By Tim Sandle     Aug 4, 2015 in Science
Researchers are looking into new ways to generate efficient photovoltaic energy and for this they have been inspired by the v-shaped posture of the humble Cabbage White butterfly.
Photovoltaic energy is the science behind solar power, where light is turned into electricity. It is a two-set process. Step one is a photoelectric effect, triggered by sunlight. The second step is an electrochemical process where crystallized atoms are ionized in a series, which generates an electric current.
To improve the collection of sunlight, a research group have been inspired by the resting posture of the Cabbage White butterfly (Pieris rapae). The species has a natural range across Europe, Asia, and North Africa. To many farmers, the butterflies are regarded as a pest; to others, they are pretty to look at. To one research group the butterflies are an inspiration.

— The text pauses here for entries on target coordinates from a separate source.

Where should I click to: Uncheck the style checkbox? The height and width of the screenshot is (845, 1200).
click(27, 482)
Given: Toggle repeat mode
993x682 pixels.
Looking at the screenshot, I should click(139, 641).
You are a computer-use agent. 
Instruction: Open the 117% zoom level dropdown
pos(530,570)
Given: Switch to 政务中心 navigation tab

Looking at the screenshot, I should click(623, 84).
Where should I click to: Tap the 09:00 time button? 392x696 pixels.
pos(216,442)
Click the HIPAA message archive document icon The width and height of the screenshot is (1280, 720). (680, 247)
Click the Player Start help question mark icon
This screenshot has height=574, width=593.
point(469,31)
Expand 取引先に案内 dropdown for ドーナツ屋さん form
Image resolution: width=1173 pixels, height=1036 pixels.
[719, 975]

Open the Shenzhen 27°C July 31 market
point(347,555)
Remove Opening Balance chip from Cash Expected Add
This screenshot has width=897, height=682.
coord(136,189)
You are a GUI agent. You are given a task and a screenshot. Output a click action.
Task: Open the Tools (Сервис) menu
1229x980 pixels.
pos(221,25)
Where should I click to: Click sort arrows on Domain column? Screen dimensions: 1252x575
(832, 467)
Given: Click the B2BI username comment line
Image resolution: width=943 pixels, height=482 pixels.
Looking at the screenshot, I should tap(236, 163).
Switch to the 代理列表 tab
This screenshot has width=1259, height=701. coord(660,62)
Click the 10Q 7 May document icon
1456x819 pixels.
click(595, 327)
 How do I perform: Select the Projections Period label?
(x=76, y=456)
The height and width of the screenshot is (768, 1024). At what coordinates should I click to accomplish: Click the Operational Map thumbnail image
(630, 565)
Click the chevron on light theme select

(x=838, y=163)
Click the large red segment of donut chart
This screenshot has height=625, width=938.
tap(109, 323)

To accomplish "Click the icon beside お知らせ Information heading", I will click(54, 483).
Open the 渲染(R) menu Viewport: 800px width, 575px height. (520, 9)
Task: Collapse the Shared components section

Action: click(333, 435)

The buttery adopts a v-shape in order to heat up its flight muscles prior to taking off. By creating solar panels in this formation, scientists think that the quantity of power that a solar panel can harness can be increased by around 50 percent.
The critical part is configuring the power-to-weight ratio. For this the researchers developed a lightweight reflective material.
The Cabbage White is different to many other butterflies is using the v-formation. On cloudy days butterflies need to wait to receive sufficient sunlight in order to fly. However, by harnessing the v-posture (known as reflectance basking) the Cabbage White is able to absorb more energy, at its thorax, more quickly than other butterflies. In addition, the butterfly can reflect sunlight from its wings, which allows its flight muscles to be warmed to an optimal temperature.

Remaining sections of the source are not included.